Wednesday, December 21, 2011

Toys and Games from our youth



If you ever played with the ball-in-the-cup toys with names such as “balero, emboque, perinola” or “capirucho,” or if you flew a kite, known as “cometas, papalotes” or “papagayos,” or if you spent hours aiming at “canicas” or “metras” (marbles), or if you knocked down mangos with a slingshot known as a “resortera, gomera” or “china,” or if time was irrelevant as you played “escondite” (hide and seek) or “gallinita ciega” (blind man’s bluff) – then, without doubt, you were a Hispanic child.
These toys and games for some are a distant memory. For new generations, it is something that does not exist, something that should be in an archaeological museum. These games may not have the shine and sound of today’s new videos and laptops, but they come loaded with heritage and multiculturalism.
“The games are part of the culture and tradition,” say Gretel García and Eduardo Torrijos in their book “Traditional Mexican Games.” The authors say the games -- “gallina ciega, el patio de mi casa, la víbora de la mar” – which are equivalent to blind man’s bluff or singing or circle games such as Ring Around the Rosie – “and many others can be considered classic traditional Mexican songs, but above all as the most joyful and beautiful games that our children have enjoyed for years.”
Tomás García Blanco, author of the book, “To Play like We Played,” summarizes the need to reclaim the games of yesteryear in his introduction as “a simple idea to transmit memories of yesterday to today’s children."

Yesterday’s games

“Lotería,” a game like bingo, “is a game for the whole family,” Eleazar Delgado said in an e-mail, who explained that his uncle was the caller who would utter a phrase about an old woman and pozole that is often used to start the game.
"Rock, paper, scissors.
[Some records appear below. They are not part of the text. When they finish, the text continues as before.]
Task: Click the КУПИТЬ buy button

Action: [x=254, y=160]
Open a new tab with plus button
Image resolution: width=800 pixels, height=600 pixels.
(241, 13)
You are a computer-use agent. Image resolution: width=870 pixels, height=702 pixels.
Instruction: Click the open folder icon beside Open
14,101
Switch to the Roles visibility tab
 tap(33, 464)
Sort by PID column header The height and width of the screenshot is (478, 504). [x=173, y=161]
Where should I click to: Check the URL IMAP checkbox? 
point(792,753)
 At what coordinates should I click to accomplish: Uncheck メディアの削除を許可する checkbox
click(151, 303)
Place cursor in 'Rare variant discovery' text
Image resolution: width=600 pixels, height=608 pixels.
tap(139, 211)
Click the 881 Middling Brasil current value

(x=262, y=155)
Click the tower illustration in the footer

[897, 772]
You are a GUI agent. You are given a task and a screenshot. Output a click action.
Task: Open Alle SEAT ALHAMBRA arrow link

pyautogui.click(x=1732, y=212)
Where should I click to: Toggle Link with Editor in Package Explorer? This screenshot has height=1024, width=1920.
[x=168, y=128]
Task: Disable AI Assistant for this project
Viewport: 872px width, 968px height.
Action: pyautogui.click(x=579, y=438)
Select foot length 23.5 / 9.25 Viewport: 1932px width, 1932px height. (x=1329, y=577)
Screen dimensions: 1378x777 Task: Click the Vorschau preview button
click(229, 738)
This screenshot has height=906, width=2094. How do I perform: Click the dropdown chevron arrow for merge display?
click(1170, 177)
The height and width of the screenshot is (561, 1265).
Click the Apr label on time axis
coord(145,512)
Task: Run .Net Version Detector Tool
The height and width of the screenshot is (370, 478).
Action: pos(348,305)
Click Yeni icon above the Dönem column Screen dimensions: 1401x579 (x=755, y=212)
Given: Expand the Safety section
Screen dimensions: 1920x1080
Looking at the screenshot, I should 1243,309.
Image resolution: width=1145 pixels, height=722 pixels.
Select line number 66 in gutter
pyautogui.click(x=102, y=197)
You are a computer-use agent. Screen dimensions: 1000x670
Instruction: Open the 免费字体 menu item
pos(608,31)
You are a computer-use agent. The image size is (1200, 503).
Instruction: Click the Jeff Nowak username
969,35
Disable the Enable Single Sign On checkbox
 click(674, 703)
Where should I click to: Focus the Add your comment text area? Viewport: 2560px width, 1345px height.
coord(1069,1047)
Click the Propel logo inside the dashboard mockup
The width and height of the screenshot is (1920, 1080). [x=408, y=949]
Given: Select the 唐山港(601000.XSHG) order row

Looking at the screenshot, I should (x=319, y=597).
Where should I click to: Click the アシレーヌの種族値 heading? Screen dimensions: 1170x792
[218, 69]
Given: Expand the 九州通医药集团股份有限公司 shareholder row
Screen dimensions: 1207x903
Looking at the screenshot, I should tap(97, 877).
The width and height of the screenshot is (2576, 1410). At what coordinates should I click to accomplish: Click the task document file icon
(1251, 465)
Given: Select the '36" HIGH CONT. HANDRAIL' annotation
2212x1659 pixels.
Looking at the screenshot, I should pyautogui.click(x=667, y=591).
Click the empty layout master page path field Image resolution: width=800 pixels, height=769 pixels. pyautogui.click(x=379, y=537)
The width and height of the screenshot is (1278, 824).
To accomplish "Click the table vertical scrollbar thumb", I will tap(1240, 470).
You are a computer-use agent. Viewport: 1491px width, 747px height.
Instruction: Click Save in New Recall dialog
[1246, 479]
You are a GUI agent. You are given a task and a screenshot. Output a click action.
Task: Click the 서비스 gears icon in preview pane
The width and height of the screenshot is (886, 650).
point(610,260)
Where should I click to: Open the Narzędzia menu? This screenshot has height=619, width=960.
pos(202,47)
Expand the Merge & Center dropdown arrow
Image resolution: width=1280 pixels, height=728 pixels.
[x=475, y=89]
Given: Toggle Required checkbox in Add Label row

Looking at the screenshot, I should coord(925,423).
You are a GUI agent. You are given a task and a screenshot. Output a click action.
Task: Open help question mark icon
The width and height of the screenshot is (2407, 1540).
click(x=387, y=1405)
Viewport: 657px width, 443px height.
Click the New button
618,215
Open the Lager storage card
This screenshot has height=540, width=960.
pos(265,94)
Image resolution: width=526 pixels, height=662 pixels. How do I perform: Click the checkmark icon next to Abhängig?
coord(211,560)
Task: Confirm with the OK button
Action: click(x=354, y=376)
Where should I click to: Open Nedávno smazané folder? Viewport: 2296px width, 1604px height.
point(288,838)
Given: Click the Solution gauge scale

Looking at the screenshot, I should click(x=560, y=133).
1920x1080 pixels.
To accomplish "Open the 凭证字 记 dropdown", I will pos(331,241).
The game of games,” Carlos Durán said via Twitter.
Miguel Estrada said by way of Twitter that his favorite game was “semana inglesa” (literally: English week), a game in which the days of the week are called out and a boy gets a kiss or a girl gives the boy a slap.
If you can, take a trip back in time, grab a top (known to you as “trompo, peón,” or “peonza”), spin it, and hold it in your hand – and if someone sees it, you’ll have a story to tell.